From WBRC-TV: Alabama Governor Robert Bentley has signed a bill into law that gives schools in the state more flexibility in determining make-up days. The bill allows schools to adjust the number of instructional hours in each day and gives the State Superintendent of Education the authority to excuse days for schools in "extraordinary circumstances" such as last month's tornadoes. At least 18 schools in Alabama suffered damage or were destroyed in the storms, and several have been affected by power outages and had to cancel classes. The new bill will give those school districts more freedom in determining how best to serve the needs of their students and school buildings.
From The Associated Press: The tornadoes that raked Alabama last week heavily damaged 18 schools, according to the state's education department.

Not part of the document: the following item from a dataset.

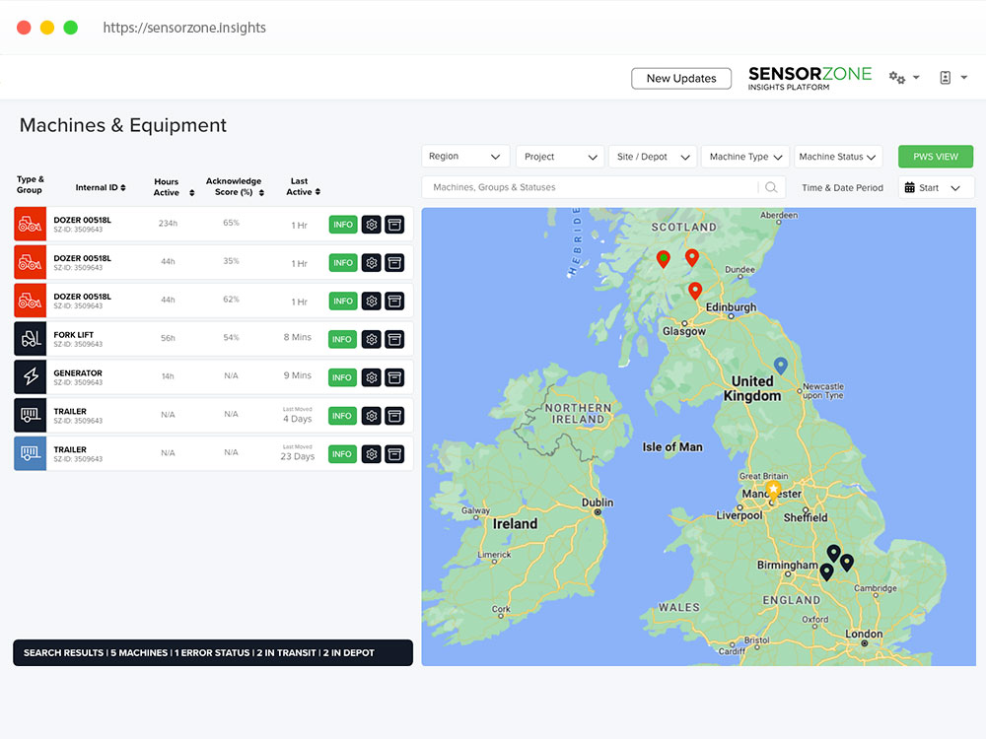Switch to PWS VIEW
Screen dimensions: 986x739
pos(935,156)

Some schools--the elementary and high school in Hackleburg and three schools in Tuscaloosa--are total losses. People in other small towns hope that the school bulidings that are the centers of their small communities can be repaired.

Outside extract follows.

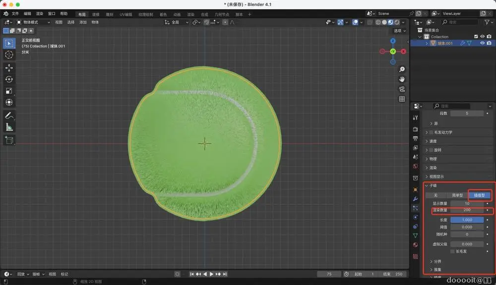Screen dimensions: 496x285
Task: Click the zoom magnifier viewport icon
Action: click(x=402, y=69)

RELATED: Joseph Morton, Alabama's superintendent of education, says in a letter to the governor that at least six schools have sustained damage that is considered catastrophic. (PDF file)

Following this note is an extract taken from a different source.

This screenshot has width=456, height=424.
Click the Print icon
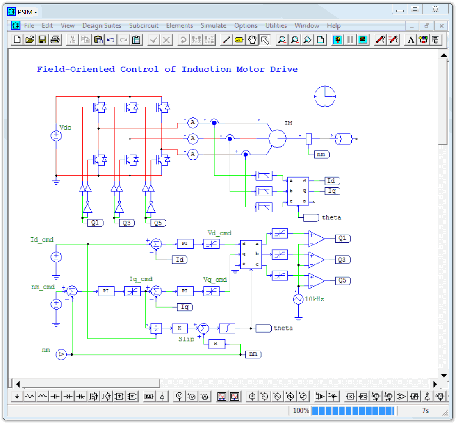(x=55, y=40)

From The Tuscaloosa News: All schools in the Tuscaloosa City School System will remain closed today, but all employees have been asked to return to work. Some schools have been destroyed or heavily damaged and other obstacles, such as closed roads, widespread power outages and homeless students, are also making it difficult for school to resume. Five schools were without power Friday. That doesn’t include Alberta Elementary School, which was destroyed, and University Place elementary/middle schools, which were severely damaged. Students at those schools will be transferred to other schools for the remainder of the year.
From The Tuscaloosa City school district: Two school sites sustained heavy damage during the storm: Alberta Elementary and University Place Elementary/Middle Schools. The 1,004 students who attended those schools will be reassigned to other campuses for the remainder of the school year.
ALSO: Staff and teachers in the Tuscaloosa County (Ala.) School System are reporting back to work today, but students do not have to return to school yet. As of Friday, On Friday, 10 county schools were without power, and staff members were trying to assess the feasibility of transportation routes to schools.